Berlusconi a Cagliari attacca il Movimento 5 Stelle: “Sono nuovi comunisti da strada”

Nel giorno in cui il governo giallo-verde approva definitivamente la "manovra" per milioni di italiani in difficoltà, il "Cavaliere" in piazza Giovanni XXIII si scaglia proprio contro i grillini: "Siamo come nel 1994, bisogna combatterli"

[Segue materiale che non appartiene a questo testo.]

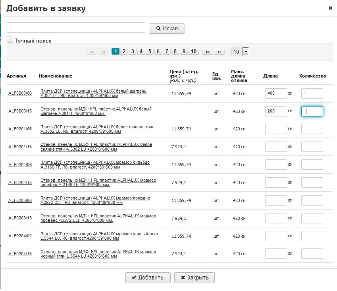The image size is (337, 291).
Task: Switch to page 2 of results
Action: pyautogui.click(x=124, y=51)

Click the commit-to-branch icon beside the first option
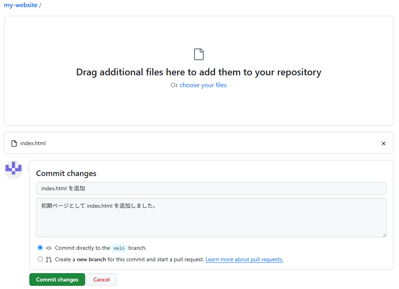click(49, 247)
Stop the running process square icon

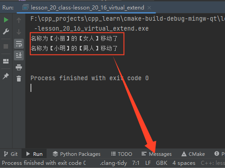coord(6,46)
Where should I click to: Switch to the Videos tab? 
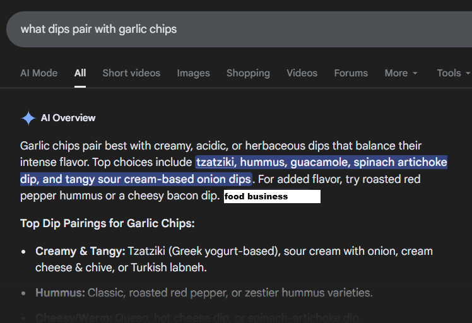pyautogui.click(x=302, y=73)

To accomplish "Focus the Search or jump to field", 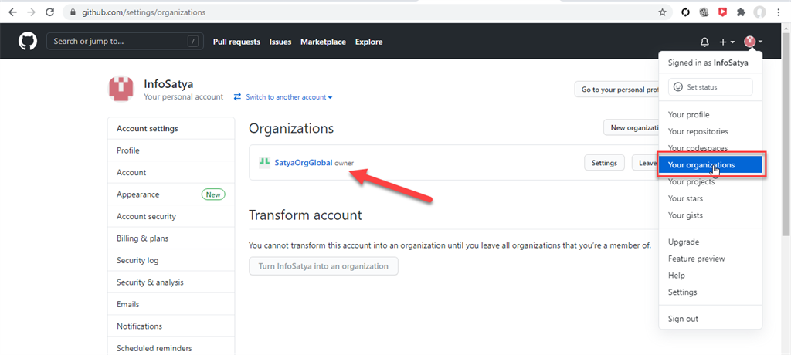I will pyautogui.click(x=116, y=42).
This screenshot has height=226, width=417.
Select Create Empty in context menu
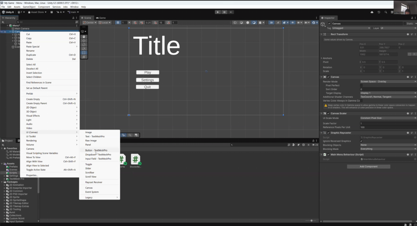33,99
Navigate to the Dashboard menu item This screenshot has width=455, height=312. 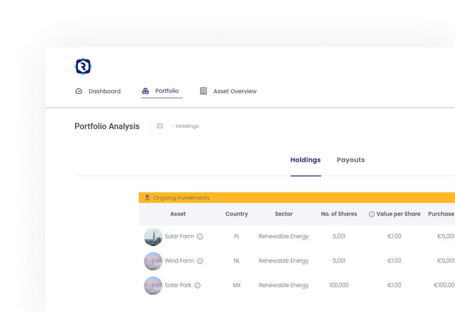(x=104, y=91)
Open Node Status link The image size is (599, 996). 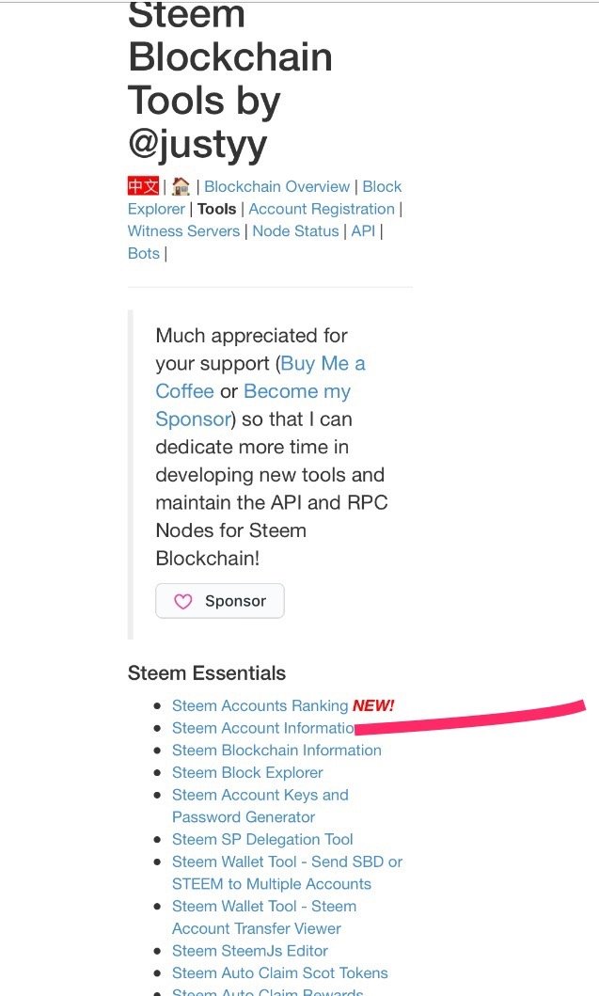(295, 230)
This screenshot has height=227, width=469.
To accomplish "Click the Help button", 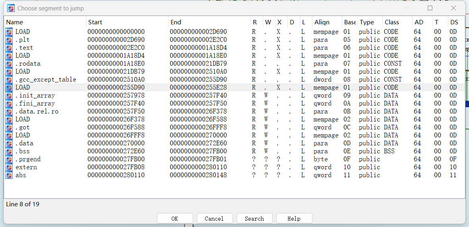I will pyautogui.click(x=294, y=219).
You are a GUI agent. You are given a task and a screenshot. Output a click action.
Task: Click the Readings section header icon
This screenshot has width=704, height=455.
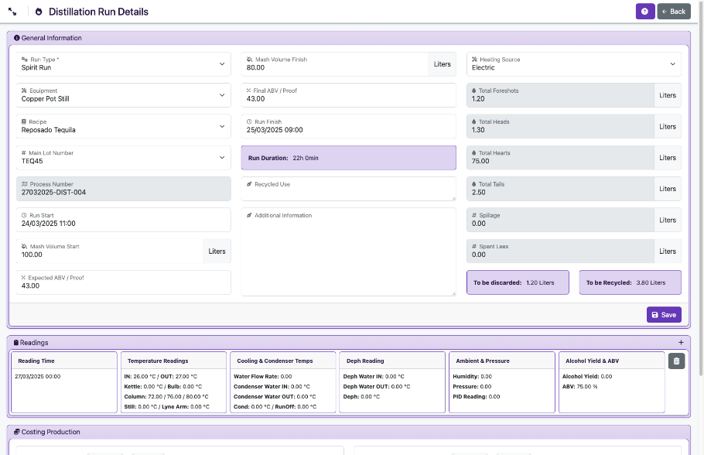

Il governo M5S-Lega approva il reddito di cittadinanza – realtà da aprile – e, quasi in contemporanea, Silvio Berlusconi sceglie Cagliari come città nella quale rilanciare la “sfida” del 1994 e attaccando a testa bassa proprio i grillini: “Un giorno dicono sì, un giorno dicono no e un giorno dicono forse. Puntano sempre a cose a cui sono spinti dall’invidia sociale. Siamo come nel 1994, quando scesi in campo perché c’erano i comunisti che volevano fare un’Italia comunista”, afferma Berlusconi, “È immorale che un padre è una madre, dopo una vita di risparmi e sacrifici hanno messo da parte un gruzzolo su cui hanno già pagato il cinquanta o sessanta per cento di tasse, arrivi lo Stato e gli metta le mani sopra dal quarantacinque al sessanta per cento. Questo è ciò che hanno intenzione di fare se andranno avanti col governo”, afferma Berlusconi, “sono peggio dei comunisti del 1994, almeno loro avevano uomini competenti e con un passato di esperienze politiche”.

 

Curioso il siparietto con la candidata alle suppletive del 20 gennaio prossimo, Daniela Noli: “Ecco, porta questi fiori rossi in giro alla persone”, le dice Berlusconi. E lei non pronuncia nemmeno una sillaba in risposta. “Dite di andare a votare per la Noli a tutti. Fidanzati, fidanzate, anche gli ex e le ex vanno bene”, osserva il “Cavaliere”.